Well put. I don't possess the skills of the great "handymen" of generations past, but I get by in my job as an artificer here at the college, creating 18th/19th century scientific apparatus (both direct copies and concept pieces) for our labs. (Our curriculum is pretty archaic, based on the Great Works of Western Civilization.) They think I'm a god/magician because I can create this stuff, and often have to make the tools to do it with. What's neat though, is some students come to me to learn some of this stuff on their own time.

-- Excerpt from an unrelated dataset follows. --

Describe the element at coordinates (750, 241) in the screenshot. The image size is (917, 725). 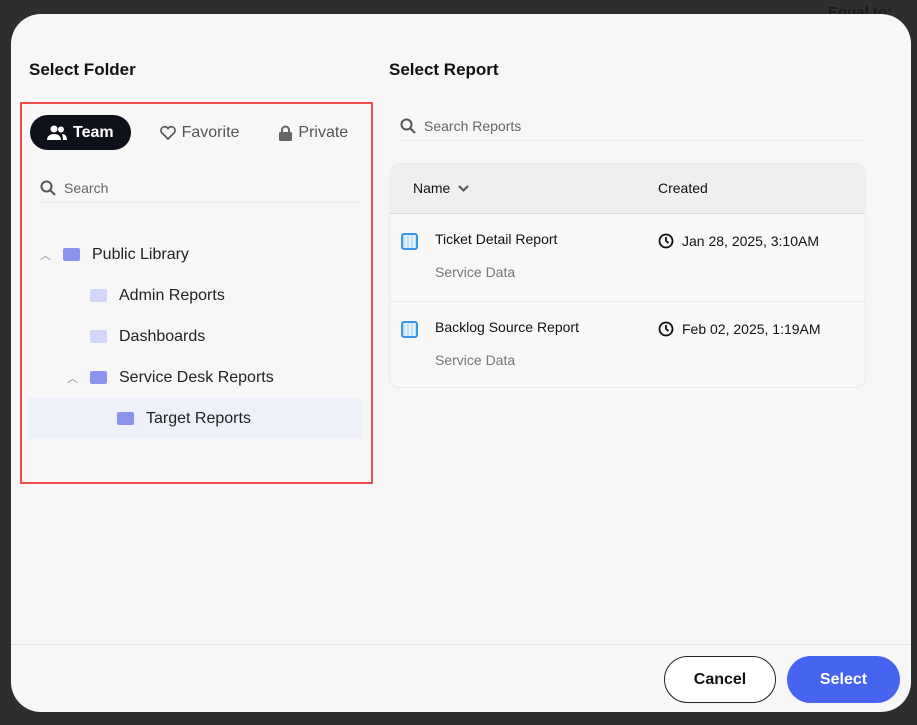
I see `created-date: Jan 28, 2025, 3:10AM` at that location.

Being young hip products of liberal urban environments, it amazes me that some of them are even aware of our "archaic" crafts, and secondly want to learn a bit of it for their own edification. (One kid had never held a gun in his life and after hearing me talk of it while working with me in the shop asked if he could go along skeet shooting sometime. Four years after graduating he now owns three shotguns and drives 30 miles every Saturday to shoot.) We owe it to the future of our hobby to not be too chary with our help/knowledge.

I'm fortunate in having the contents of my dad and gramp's shops (both machinists, professionally and recreationally) to include a lot of dusty hunks of various "old fashioned" tool steels- O-1, W-1, and S-1 (Bearcat), etc.- and a shelf full of bronze round stock which I'm steadily whittling down into small cannon barrels.